Ma, detto questo, mi sembra più interessante cercare di capire - anche alla luce di questo che tutto sommato appare, ed in effetti non può non essere, un episodio a margine di una vicenda storico-politica molto più complessa - che cosa sta succedendo nell'attuale compagine di governo della città e quali sbocchi può avere la situazione di crisi endemica che ci attanaglia.

A mio parere la fedeltà espressa da Brugiotti a Concina (nei termini in cui Ignacio de Loyola pretese obbedienza da parte degli appartenenti all'ordine religioso da lui fondato, la Compagnia di Gesù, si potrebbe dire "perinde ac cadaver" = in senso letterale: "allo stesso modo di un cadavere"), se considerata nel contesto di altri fatti (tra cui il principale è indubbiamente la verifica chiesta da Orvieto Libera ed effettuata nei giorni scorsi), indica che si sta determinando una frattura piuttosto netta tra i fedelissimi del Sindaco (a quanto sembra, principale, se non unico, punto di discrimine) e coloro che si rendono conto che le debolezze strutturali dell'attuale amministrazione sono tali da doversi considerare difficilmente recuperabili.

Da quello che leggo mentre scrivo il mio pong, mi sembra di capire che questa frattura per il momento non esploderà, perché Angelo Ranchino ha ottenuto (come peraltro avevo ampiamente previsto - e non era difficile - poche settimane fa) le più ampie rassicurazioni di attenzione da parte del Sindaco, che dimostra in tal modo la sua ormai nota abilità di gestore delle pubbliche relazioni. Naturalmente non possiamo sapere se queste rassicurazioni si tradurranno o no in una svolta di metodo e di sostanza come Ranchino auspica e sembra deciso ad ottenere, ma è evidente che non conta il termine temporale di sei mesi ora concesso per dimostrare di attuare una vera e propria svolta, perché quel che conta è il riconoscimento formale, se non di un fallimento, certo di una difficoltà non momentanea ma strutturale.

-------------------------

▸ **Esercizio A**: Restituisci senza alcuna modifica la parte del brano proposto che comincia con "A mio parere" e termina con "considerare difficilmente recuperabili.".

[Parte di un file di dati]
-------------------------

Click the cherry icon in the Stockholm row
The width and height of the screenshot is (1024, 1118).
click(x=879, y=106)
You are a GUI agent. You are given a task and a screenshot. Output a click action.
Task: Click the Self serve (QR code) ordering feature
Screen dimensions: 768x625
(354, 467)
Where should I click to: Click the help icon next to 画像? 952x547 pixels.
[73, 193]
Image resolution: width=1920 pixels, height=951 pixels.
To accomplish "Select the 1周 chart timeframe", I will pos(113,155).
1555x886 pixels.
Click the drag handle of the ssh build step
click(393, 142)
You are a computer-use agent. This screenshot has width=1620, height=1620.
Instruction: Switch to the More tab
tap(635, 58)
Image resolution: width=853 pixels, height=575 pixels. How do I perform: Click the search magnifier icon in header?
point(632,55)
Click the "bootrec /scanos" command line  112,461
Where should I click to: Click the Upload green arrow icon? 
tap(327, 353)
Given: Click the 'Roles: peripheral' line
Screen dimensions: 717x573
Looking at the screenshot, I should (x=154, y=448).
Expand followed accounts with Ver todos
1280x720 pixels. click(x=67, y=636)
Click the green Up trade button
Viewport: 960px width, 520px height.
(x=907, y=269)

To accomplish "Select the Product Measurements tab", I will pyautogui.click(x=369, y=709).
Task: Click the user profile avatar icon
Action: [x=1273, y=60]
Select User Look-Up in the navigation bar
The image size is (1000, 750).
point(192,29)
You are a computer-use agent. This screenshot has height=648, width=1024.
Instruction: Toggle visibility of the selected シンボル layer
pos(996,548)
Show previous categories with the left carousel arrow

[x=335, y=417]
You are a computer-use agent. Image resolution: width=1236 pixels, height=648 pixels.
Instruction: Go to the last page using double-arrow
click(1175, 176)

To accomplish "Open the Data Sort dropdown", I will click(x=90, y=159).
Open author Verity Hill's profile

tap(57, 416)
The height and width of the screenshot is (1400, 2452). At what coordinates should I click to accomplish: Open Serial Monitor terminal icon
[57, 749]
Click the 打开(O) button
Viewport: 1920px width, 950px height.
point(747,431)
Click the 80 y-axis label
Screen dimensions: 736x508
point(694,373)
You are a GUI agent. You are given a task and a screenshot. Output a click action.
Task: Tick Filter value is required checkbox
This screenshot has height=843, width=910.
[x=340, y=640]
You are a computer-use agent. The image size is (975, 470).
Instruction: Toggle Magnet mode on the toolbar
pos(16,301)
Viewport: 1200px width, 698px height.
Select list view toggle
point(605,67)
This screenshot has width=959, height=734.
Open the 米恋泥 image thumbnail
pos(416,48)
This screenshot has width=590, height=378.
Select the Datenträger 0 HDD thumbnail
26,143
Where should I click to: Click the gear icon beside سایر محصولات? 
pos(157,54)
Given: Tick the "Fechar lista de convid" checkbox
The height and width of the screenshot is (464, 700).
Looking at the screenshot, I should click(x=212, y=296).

-------------------------

▸ **Esercizio B**: Ricopia tali e quali le righe della sezione dati, partendo da quella che contiene "This screenshot has width=590, height=378." e arrivando a quella che contiene "pos(157,54)", entrambe comprese.

▸ **Soluzione svolta A**:
A mio parere la fedeltà espressa da Brugiotti a Concina (nei termini in cui Ignacio de Loyola pretese obbedienza da parte degli appartenenti all'ordine religioso da lui fondato, la Compagnia di Gesù, si potrebbe dire "perinde ac cadaver" = in senso letterale: "allo stesso modo di un cadavere"), se considerata nel contesto di altri fatti (tra cui il principale è indubbiamente la verifica chiesta da Orvieto Libera ed effettuata nei giorni scorsi), indica che si sta determinando una frattura piuttosto netta tra i fedelissimi del Sindaco (a quanto sembra, principale, se non unico, punto di discrimine) e coloro che si rendono conto che le debolezze strutturali dell'attuale amministrazione sono tali da doversi considerare difficilmente recuperabili.

▸ **Soluzione svolta B**:
This screenshot has width=590, height=378.
Select the Datenträger 0 HDD thumbnail
26,143
Where should I click to: Click the gear icon beside سایر محصولات? 
pos(157,54)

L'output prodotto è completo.